[Material for this task — start]

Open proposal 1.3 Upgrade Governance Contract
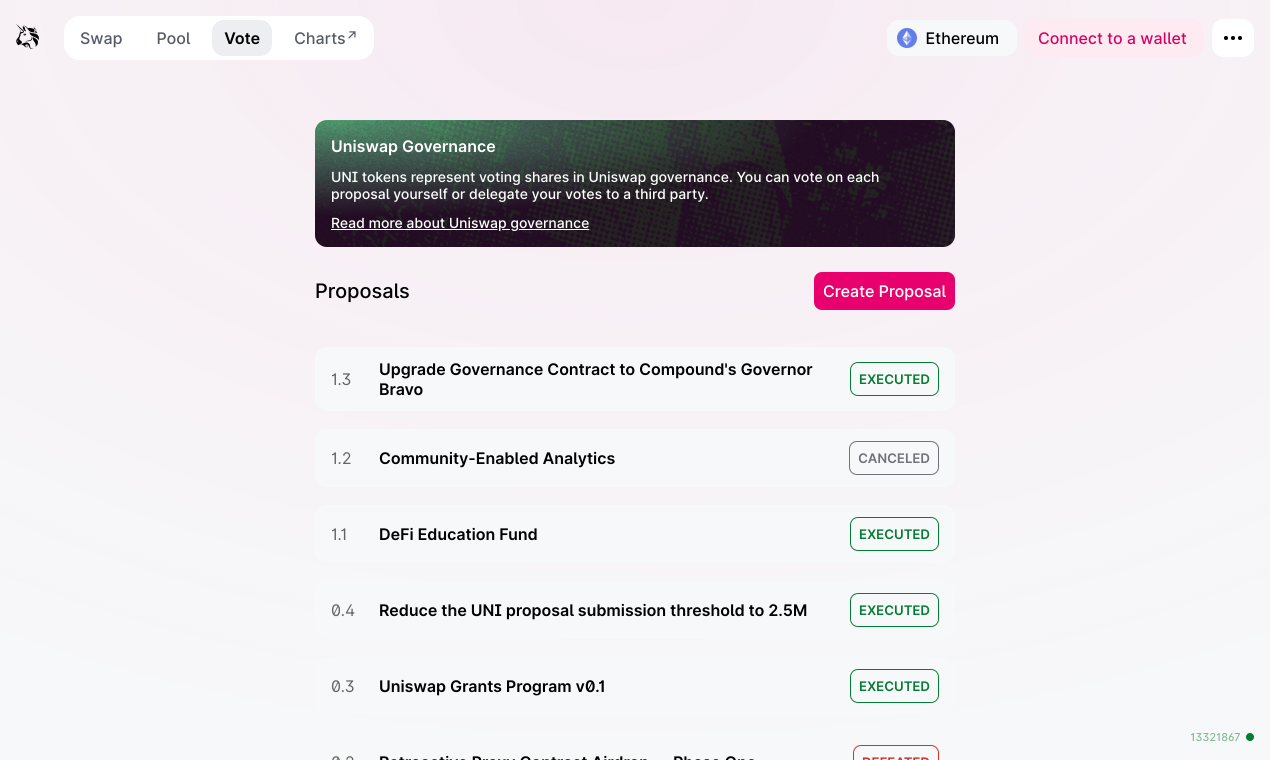 596,379
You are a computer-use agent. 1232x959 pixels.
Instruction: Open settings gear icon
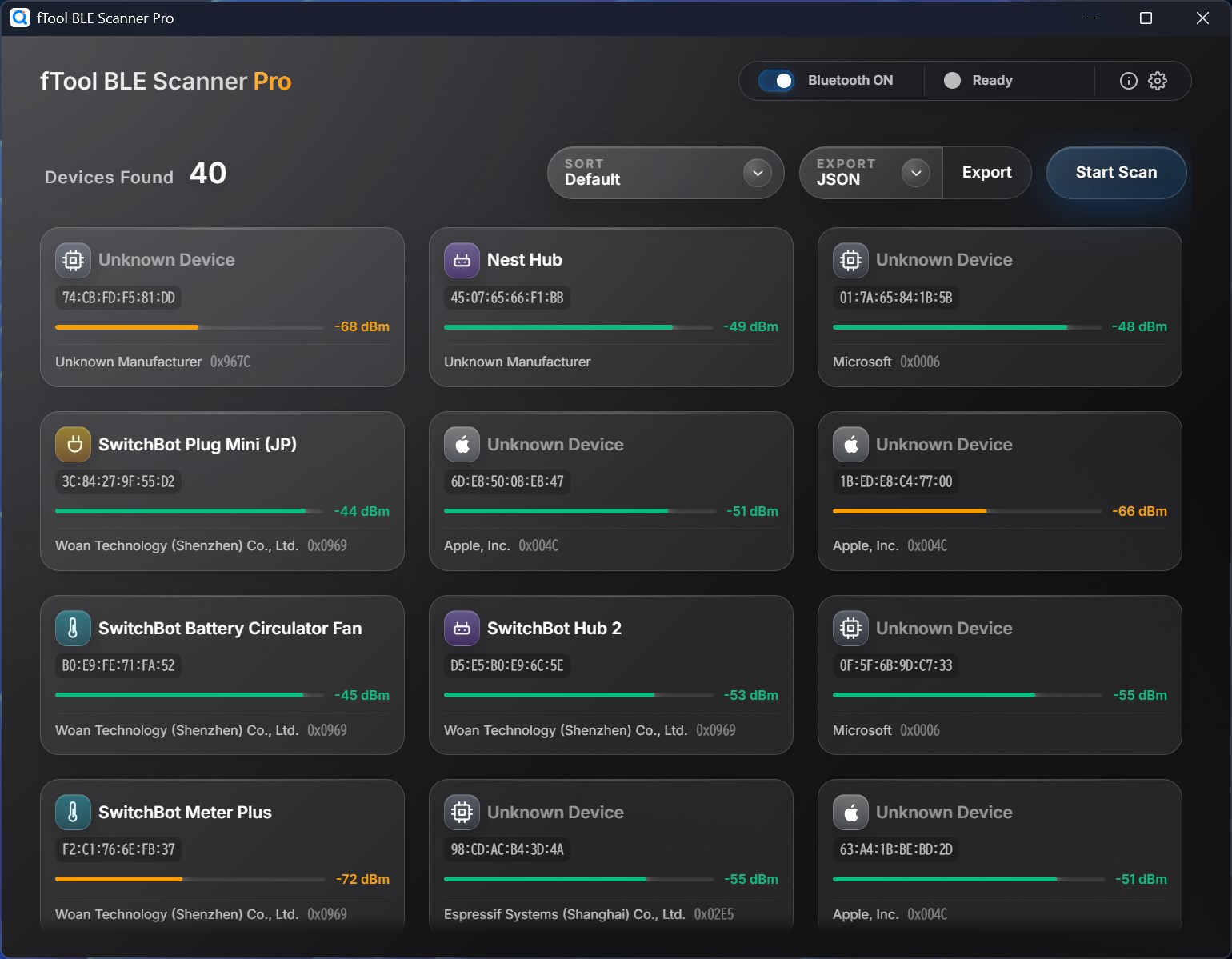tap(1158, 81)
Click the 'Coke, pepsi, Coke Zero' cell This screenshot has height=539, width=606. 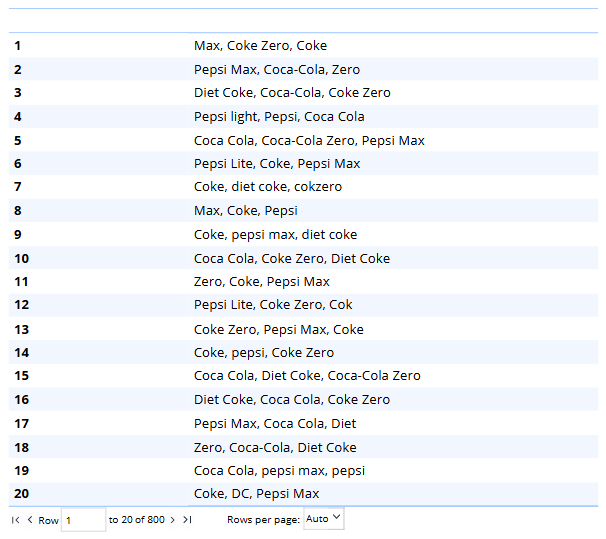tap(264, 353)
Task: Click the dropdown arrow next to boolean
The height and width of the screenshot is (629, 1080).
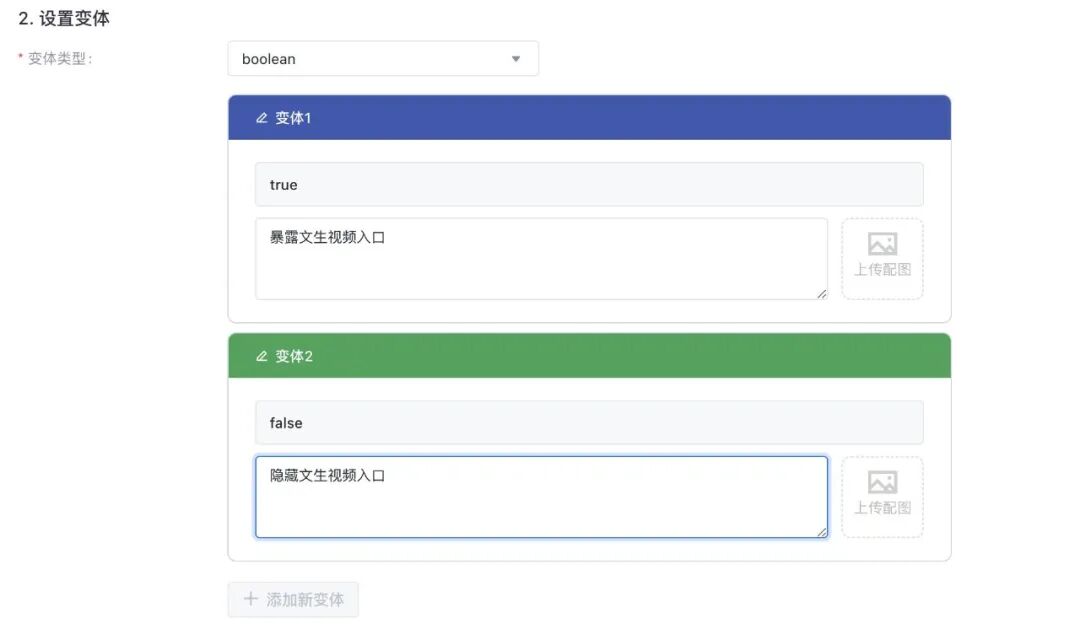Action: tap(516, 59)
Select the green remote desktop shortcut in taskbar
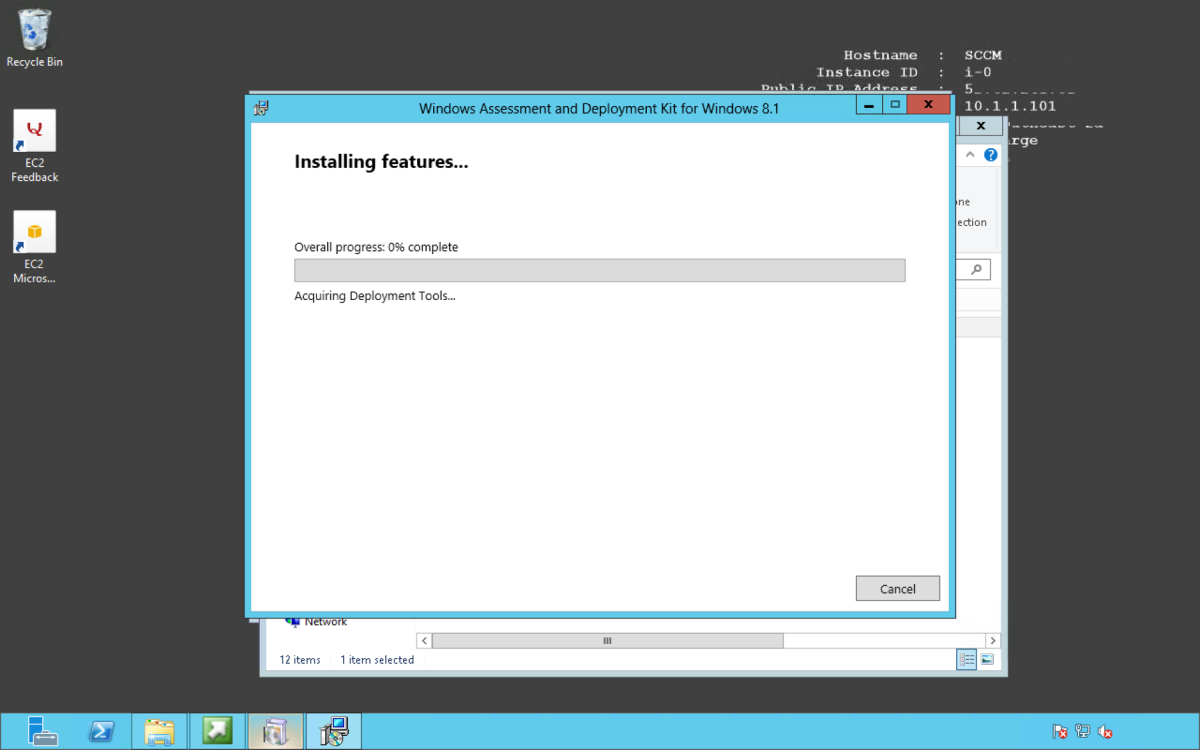1200x750 pixels. 217,731
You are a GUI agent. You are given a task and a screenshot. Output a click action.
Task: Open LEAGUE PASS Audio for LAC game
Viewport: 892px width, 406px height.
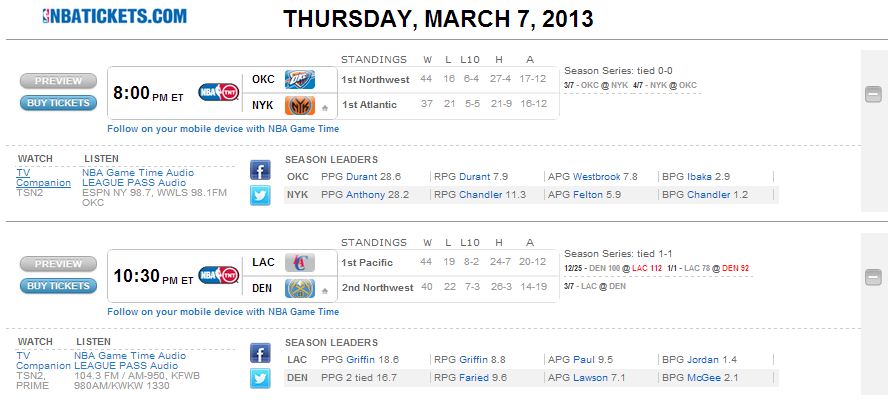126,366
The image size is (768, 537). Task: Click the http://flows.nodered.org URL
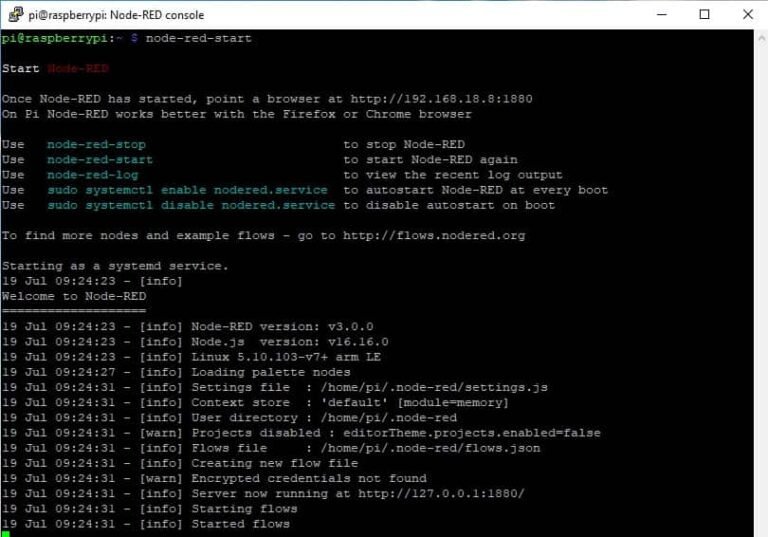434,236
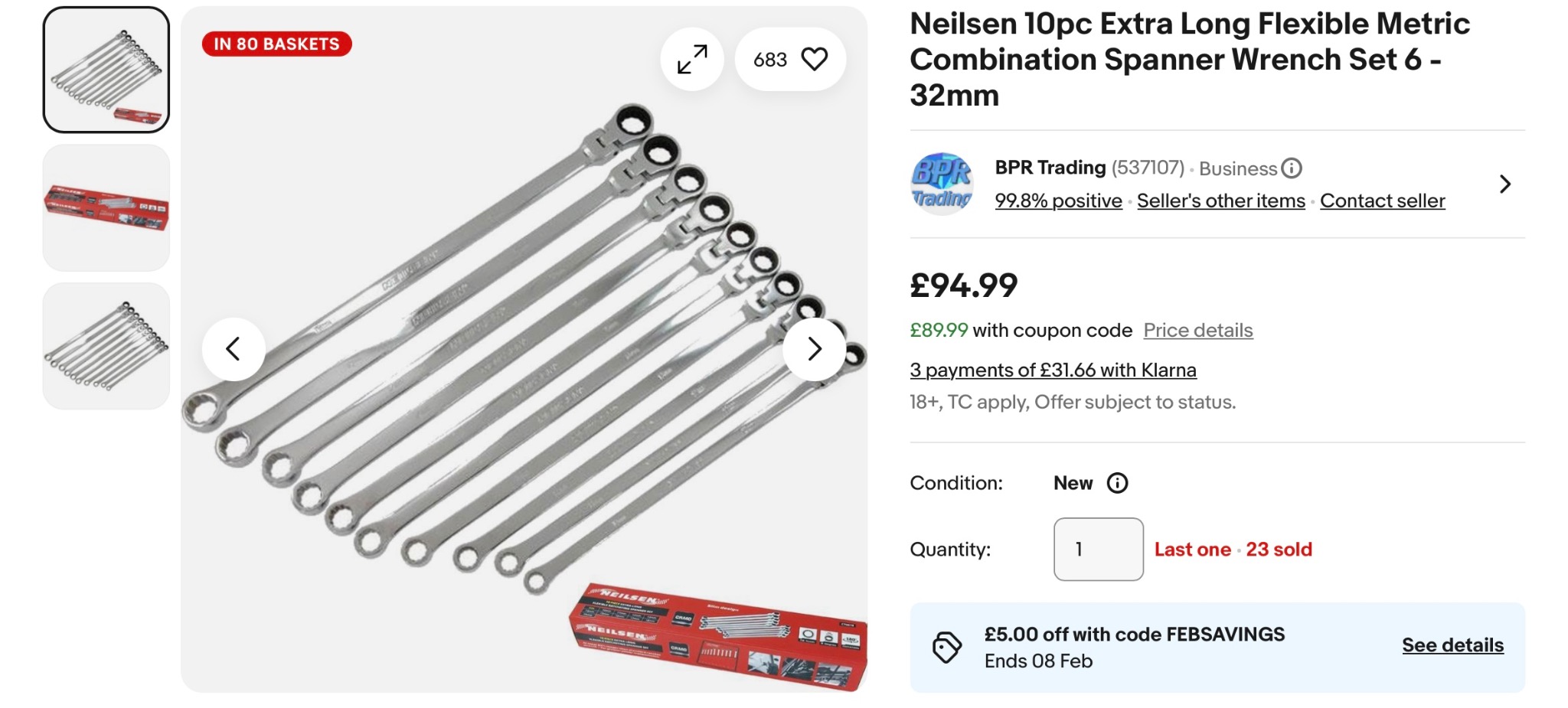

[Material for this task — finish]

## Required action
Copy exactly, please, every line from the one holding "Task: Open LEAGUE PASS Audio for LAC game" through the last line of the data, both ends included, and no pictures.

## Answer section
Task: Open LEAGUE PASS Audio for LAC game
Viewport: 892px width, 406px height.
126,366
The image size is (768, 537). Task: Click the http://flows.nodered.org URL
434,236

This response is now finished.